"I lavoratori edili chiedono giornate lavorative più brevi, un’indennità per lo spuntino del mattino e l’abolizione del tempo di viaggio non retribuito". Sono le richieste principali che i sindacati Unia e Syna stanno portando avanti nell'ambito delle trattative per il rinnovo del Contratto nazionale mantello dell'edilizia principale, che quest'anno giunge a scadenza. Le discussioni sono iniziate pochi giorni fa.
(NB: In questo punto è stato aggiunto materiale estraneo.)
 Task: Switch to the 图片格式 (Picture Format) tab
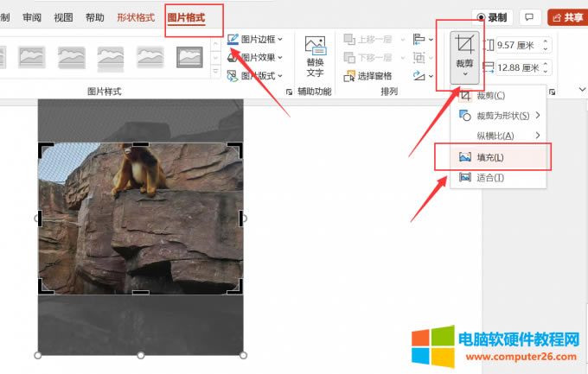[x=187, y=17]
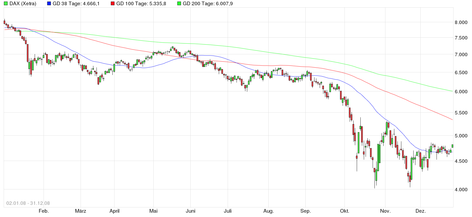472x217 pixels.
Task: Pick the Mai month axis label
Action: coord(153,211)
Il Cnm dell'edilizia "disciplina le condizioni di lavoro di circa 80'000 lavoratori edili ed è uno dei principali contratti collettivi di lavoro della Svizzera". Presentate oggi in conferenza stampa a Berna, le rivendicazioni emergono da un sondaggio svolto tra 10'000 lavoratori.
Le richieste
Nello specifico, si legge in un comunicato, i lavoratori "chiedono giornate lavorative più corte – 8 ore bastano. Urgono una protezione contro le giornate lavorative troppo lunghe e una limitazione del lavoro il sabato". Inoltre, "deve essere introdotta un’indennità per lo spuntino del mattino, che in altri rami professionali è scontata da tempo". Ci dovrebbe inoltre essere uno "stop ai 30 minuti di viaggio non retribuiti al giorno. Il tempo di viaggio deve essere retribuito fin dal primo minuto e deve far parte dell’orario di lavoro". Infine, "occorrono un aumento salariale dignitoso per tutti e una compensazione automatica del rincaro per il futuro. Solo così sarà possibile salvaguardare il potere d’acquisto dei lavoratori edili".
Manifestazioni
I sindacati si preparano a trattative "tutt’altro che facili. In passato la Società svizzera degli impresari costruttori (SSIC) ha chiesto a più riprese orari di lavoro più lunghi, un aumento delle ore supplementari e salari più bassi per i lavoratori edili più anziani, esattamente il contrario di ciò di cui hanno bisogno i lavoratori edili", ha affermato in conferenza stampa Nico Lutz, responsabile delle trattative e del settore Edilizia di Unia. A sostegno della posizione dei lavoratori "il 17 maggio è in programma una grande giornata di mobilitazione con due manifestazioni parallele a Zurigo e Losanna".